■ Selected text
★ ★ ★ ★ ★ ★ ★
Mars Atmosphere-Ice Coupler MAIC-2


The Mars Atmosphere-Ice Coupler MAIC-2 is a simple, latitudinal model that consists of a set of parameterisations for the surface temperature, the atmospheric water transport and the surface mass balance (condensation minus evaporation) of water ice. It is driven directly by orbital parameters. A detailed description of the model is given by Greve et al. (2010, 2012).

The model equations of MAIC-2 are discretised by a finite-difference/finite-volume scheme. Coding is done in the programming language Fortran 90.

Required model forcing
(as functions of time):

  • Obliquity (axial tilt).
  • Orbital eccentricity.
  • Solar longitude (Ls)
    of perihelion.

Output (as functions of latitude and time):

  • Surface temperature.
★ ★ ★ ★ ★ ★ ★
■ Record set
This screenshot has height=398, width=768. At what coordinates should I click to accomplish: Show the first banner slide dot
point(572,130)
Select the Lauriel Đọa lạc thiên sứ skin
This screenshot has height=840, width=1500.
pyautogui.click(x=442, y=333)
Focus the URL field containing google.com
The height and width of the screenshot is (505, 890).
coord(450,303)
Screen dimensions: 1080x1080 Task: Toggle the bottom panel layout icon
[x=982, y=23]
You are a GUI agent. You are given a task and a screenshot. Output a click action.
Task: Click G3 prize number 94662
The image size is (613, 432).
★ ★ ★ ★ ★ ★ ★
■ Task requirements
a) Put this sentence from the MAIC-2 model description into French: "Coding is done in the programming language Fortran 90."
b) From the MAIC-2 model description, copy the passage starting with "The Mars Atmosphere-Ice" and going on through "programming language Fortran 90.".
c) Carry on with the MAIC-2 model description from the point where it stops.
The data has no connection to the MAIC-2 model description.

■ The replies
a) Le codage est réalisé dans le langage de programmation Fortran 90.

b)
The Mars Atmosphere-Ice Coupler MAIC-2 is a simple, latitudinal model that consists of a set of parameterisations for the surface temperature, the atmospheric water transport and the surface mass balance (condensation minus evaporation) of water ice. It is driven directly by orbital parameters. A detailed description of the model is given by Greve et al. (2010, 2012).

The model equations of MAIC-2 are discretised by a finite-difference/finite-volume scheme. Coding is done in the programming language Fortran 90.

c)
  • Evaporation rate of water ice.
  • Condensation rate of water ice.
  • Atmospheric water content.
  • Surface mass balance of water ice.
  • Ice thickness.


How to get MAIC-2

Legal notes

MAIC-2 is free software. It can be redistributed and/or modified under the terms of the GNU General Public License as published by the Free Software Foundation, either version 3 of the License, or (at the user's option) any later version. Referencing Greve et al. (2010, 2012) is appreciated.

MAIC-2 is distributed in the hope that it will be useful, but WITHOUT ANY WARRANTY; without even the implied warranty of MERCHANTABILITY or FITNESS FOR A PARTICULAR PURPOSE. See the GNU General Public License for more details.

Documentation

  • Quick Start Manual (PDF).
  • References below.
  • The source code itself is reasonably well documented.

Support

  • Please contact  maic2help <at-nospam> greveweb.net


References

Greve, R., B. Grieger and O. J. Stenzel. 2010.
MAIC-2, a latitudinal model for the Martian surface temperature, atmospheric water transport and surface glaciation.
Planetary and Space Science 58 (6), 931-940, doi:10.1016/j.pss.2010.03.002.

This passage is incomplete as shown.